« Dans le cadre de la mise en œuvre des nouvelles réformes fiscales et budgétaires, notamment celles relatives à la prise en compte des contribuables actifs dans la chaîne de la dépense publique, le ministre des Finances (…) porte à la connaissance du grand public que pour compter de l’exercice budgétaire 2021, la qualité de “contribuable actif” sera indispensable pour engager les opérations financières avec l’administration camerounaise ». Telle est la teneur d’un communiqué signé le 11 janvier 2021 par le ministre des Finances, Louis Paul Motaze.
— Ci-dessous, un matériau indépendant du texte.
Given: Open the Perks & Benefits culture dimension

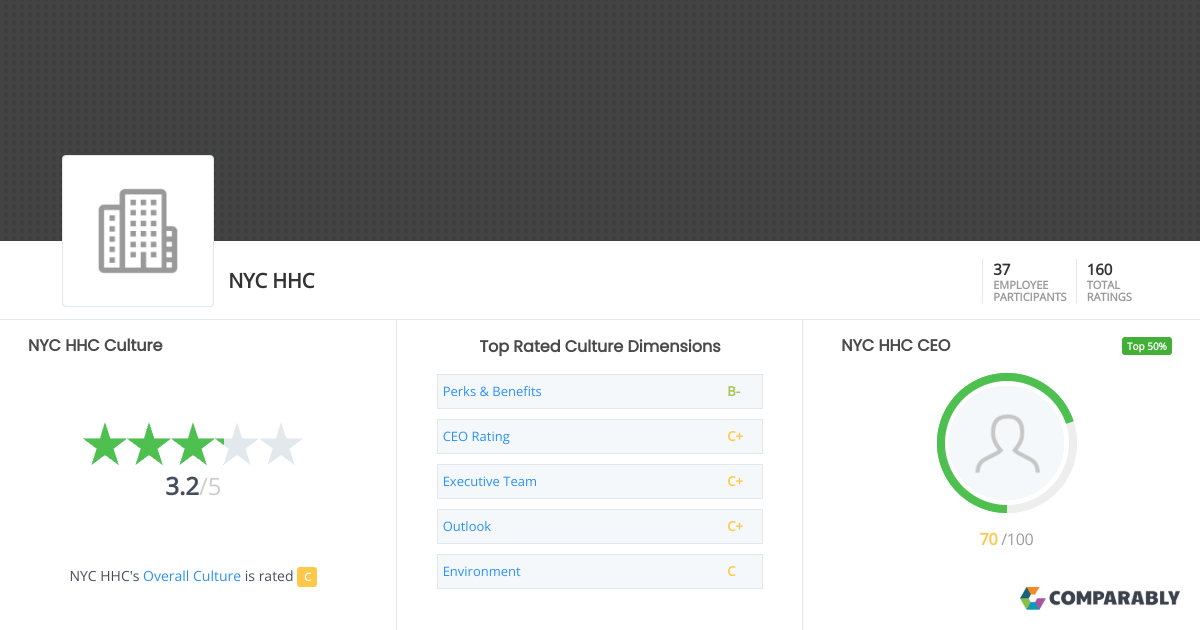Looking at the screenshot, I should tap(492, 391).
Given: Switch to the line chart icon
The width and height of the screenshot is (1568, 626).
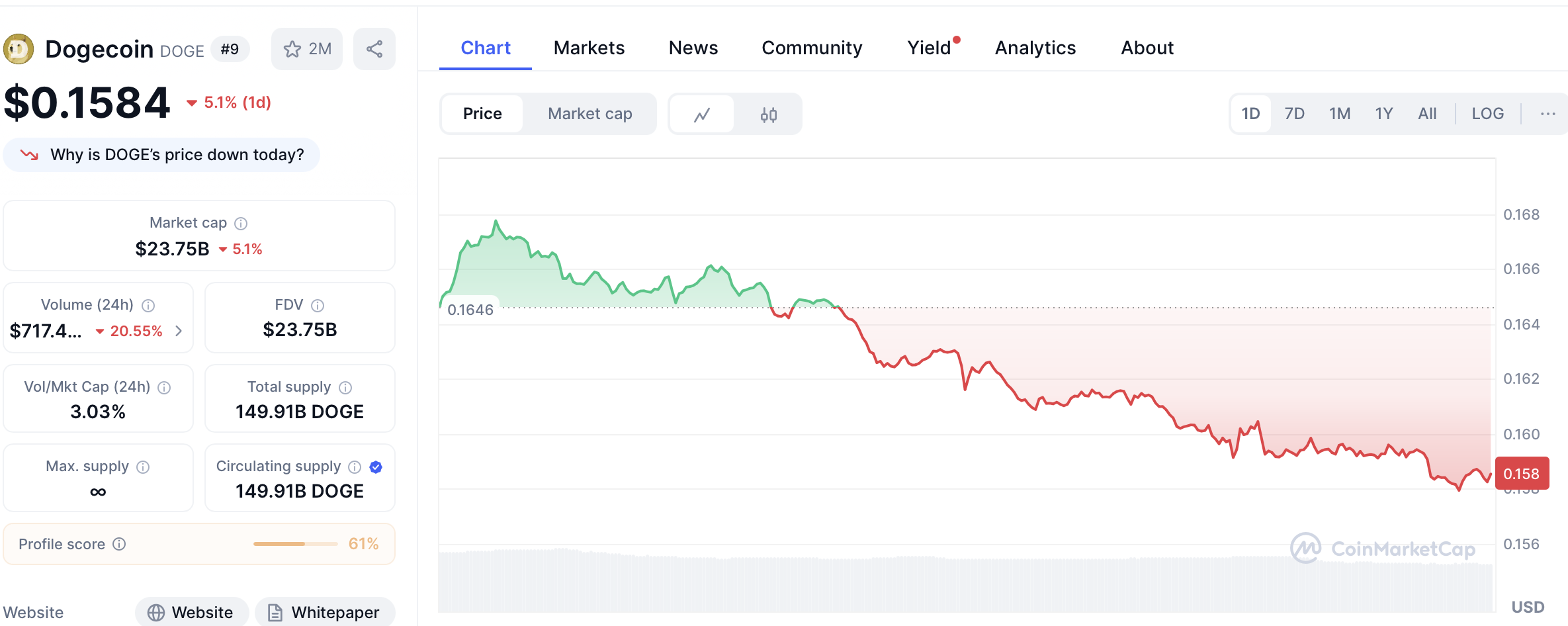Looking at the screenshot, I should click(702, 114).
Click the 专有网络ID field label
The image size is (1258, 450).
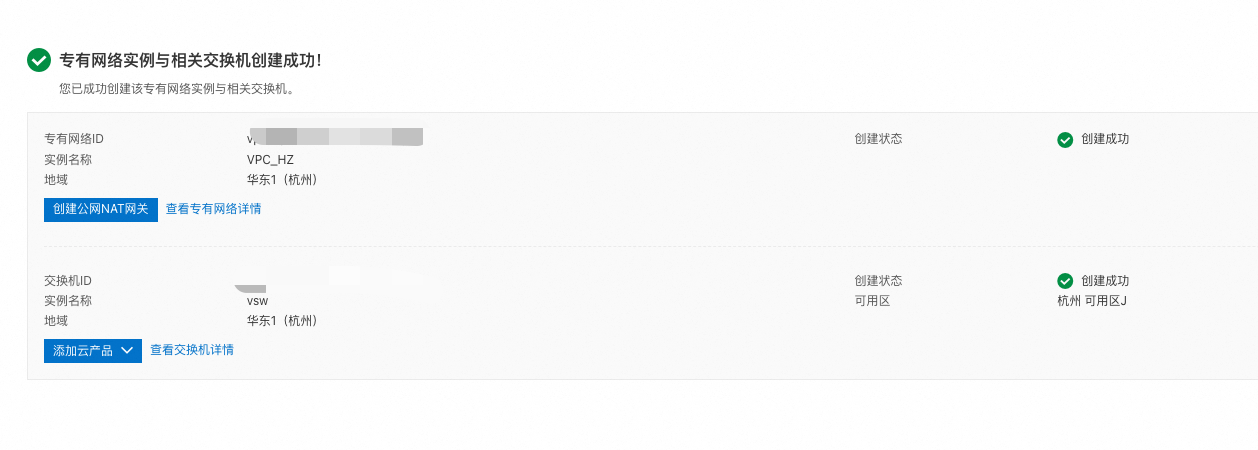[74, 140]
Selon les clarifications apportées par un haut cadre de la direction générale des impôts, ce communiqué du ministre des Finances signifie simplement que les fournisseurs et autres prestataires de l’État ne seront désormais payés que s’ils montrent patte blanche envers l’administration fiscale. Autrement dit, aucune prestation offerte à l’État du Cameroun ne sera plus payée tant que le prestataire ne sera pas à jour du paiement de ses impôts.
Grâce à cette mesure, le Cameroun ajoute ainsi une nouvelle perle au long chapelet des mesures prises ces dernières années, pour non seulement élargir l’assiette fiscale, mais aussi accroître et surtout sécuriser les recettes.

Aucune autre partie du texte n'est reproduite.